The request:
Convert the material below into a numbered list, omitting any blank lines.

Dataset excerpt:
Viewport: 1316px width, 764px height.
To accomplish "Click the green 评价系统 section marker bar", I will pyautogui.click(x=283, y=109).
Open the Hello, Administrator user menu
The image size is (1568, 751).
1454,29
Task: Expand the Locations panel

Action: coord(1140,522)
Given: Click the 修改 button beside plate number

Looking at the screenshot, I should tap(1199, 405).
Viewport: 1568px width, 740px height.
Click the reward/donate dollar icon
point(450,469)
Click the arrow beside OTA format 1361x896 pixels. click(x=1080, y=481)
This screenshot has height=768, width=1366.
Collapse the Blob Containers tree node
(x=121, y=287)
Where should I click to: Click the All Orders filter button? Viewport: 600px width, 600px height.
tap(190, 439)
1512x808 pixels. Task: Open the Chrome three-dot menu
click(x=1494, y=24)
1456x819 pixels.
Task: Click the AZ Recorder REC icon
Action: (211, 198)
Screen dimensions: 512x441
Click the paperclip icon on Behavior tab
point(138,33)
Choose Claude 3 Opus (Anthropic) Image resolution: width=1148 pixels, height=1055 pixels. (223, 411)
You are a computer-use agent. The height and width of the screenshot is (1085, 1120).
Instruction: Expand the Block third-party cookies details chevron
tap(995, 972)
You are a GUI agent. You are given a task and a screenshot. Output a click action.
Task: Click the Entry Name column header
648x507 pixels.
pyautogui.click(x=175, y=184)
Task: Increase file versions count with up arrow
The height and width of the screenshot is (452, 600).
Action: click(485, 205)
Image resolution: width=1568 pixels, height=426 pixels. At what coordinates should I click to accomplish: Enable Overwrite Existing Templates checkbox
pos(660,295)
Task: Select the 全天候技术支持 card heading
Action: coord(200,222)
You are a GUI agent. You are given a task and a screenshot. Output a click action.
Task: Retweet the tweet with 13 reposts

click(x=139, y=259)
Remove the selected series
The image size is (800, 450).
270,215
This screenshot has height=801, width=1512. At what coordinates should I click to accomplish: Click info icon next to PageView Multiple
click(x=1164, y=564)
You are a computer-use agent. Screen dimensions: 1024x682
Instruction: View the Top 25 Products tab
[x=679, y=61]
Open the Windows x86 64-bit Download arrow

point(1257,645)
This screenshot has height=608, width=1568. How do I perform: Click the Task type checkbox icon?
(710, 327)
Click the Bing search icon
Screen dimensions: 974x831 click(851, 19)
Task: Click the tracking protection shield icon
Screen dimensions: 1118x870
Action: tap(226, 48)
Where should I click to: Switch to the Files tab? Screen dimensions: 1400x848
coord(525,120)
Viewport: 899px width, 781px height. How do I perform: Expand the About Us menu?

Solution to this problem:
1. Viewport: 1316px width, 764px height.
2. To accomplish "Click the green 评价系统 section marker bar", I will pyautogui.click(x=283, y=109).
3. Open the Hello, Administrator user menu
4. The image size is (1568, 751).
5. 1454,29
6. Task: Expand the Locations panel
7. Action: coord(1140,522)
8. Given: Click the 修改 button beside plate number
9. Looking at the screenshot, I should tap(1199, 405).
10. Viewport: 1568px width, 740px height.
11. Click the reward/donate dollar icon
12. point(450,469)
13. Click the arrow beside OTA format 1361x896 pixels. click(x=1080, y=481)
14. This screenshot has height=768, width=1366.
15. Collapse the Blob Containers tree node
16. (x=121, y=287)
17. Where should I click to: Click the All Orders filter button? Viewport: 600px width, 600px height.
18. tap(190, 439)
19. 1512x808 pixels. Task: Open the Chrome three-dot menu
20. click(x=1494, y=24)
21. 1456x819 pixels.
22. Task: Click the AZ Recorder REC icon
23. Action: (211, 198)
24. Screen dimensions: 512x441
25. Click the paperclip icon on Behavior tab
26. point(138,33)
27. Choose Claude 3 Opus (Anthropic) Image resolution: width=1148 pixels, height=1055 pixels. (223, 411)
28. You are a computer-use agent. The height and width of the screenshot is (1085, 1120).
29. Instruction: Expand the Block third-party cookies details chevron
30. tap(995, 972)
31. You are a GUI agent. You are given a task and a screenshot. Output a click action.
32. Task: Click the Entry Name column header
33. 648x507 pixels.
34. pyautogui.click(x=175, y=184)
35. Task: Increase file versions count with up arrow
36. The height and width of the screenshot is (452, 600).
37. Action: click(485, 205)
38. Image resolution: width=1568 pixels, height=426 pixels. At what coordinates should I click to accomplish: Enable Overwrite Existing Templates checkbox
39. pos(660,295)
40. Task: Select the 全天候技术支持 card heading
41. Action: coord(200,222)
42. You are a GUI agent. You are given a task and a screenshot. Output a click action.
43. Task: Retweet the tweet with 13 reposts
44. click(x=139, y=259)
45. Remove the selected series
46. The image size is (800, 450).
47. 270,215
48. This screenshot has height=801, width=1512. At what coordinates should I click to accomplish: Click info icon next to PageView Multiple
49. click(x=1164, y=564)
50. You are a computer-use agent. Screen dimensions: 1024x682
51. Instruction: View the Top 25 Products tab
52. [x=679, y=61]
53. Open the Windows x86 64-bit Download arrow
54. point(1257,645)
55. This screenshot has height=608, width=1568. How do I perform: Click the Task type checkbox icon?
56. (710, 327)
57. Click the Bing search icon
58. Screen dimensions: 974x831 click(851, 19)
59. Task: Click the tracking protection shield icon
60. Screen dimensions: 1118x870
61. Action: tap(226, 48)
62. Where should I click to: Switch to the Files tab? Screen dimensions: 1400x848
63. coord(525,120)
64. Viewport: 899px width, 781px height. How do I perform: Expand the About Us menu?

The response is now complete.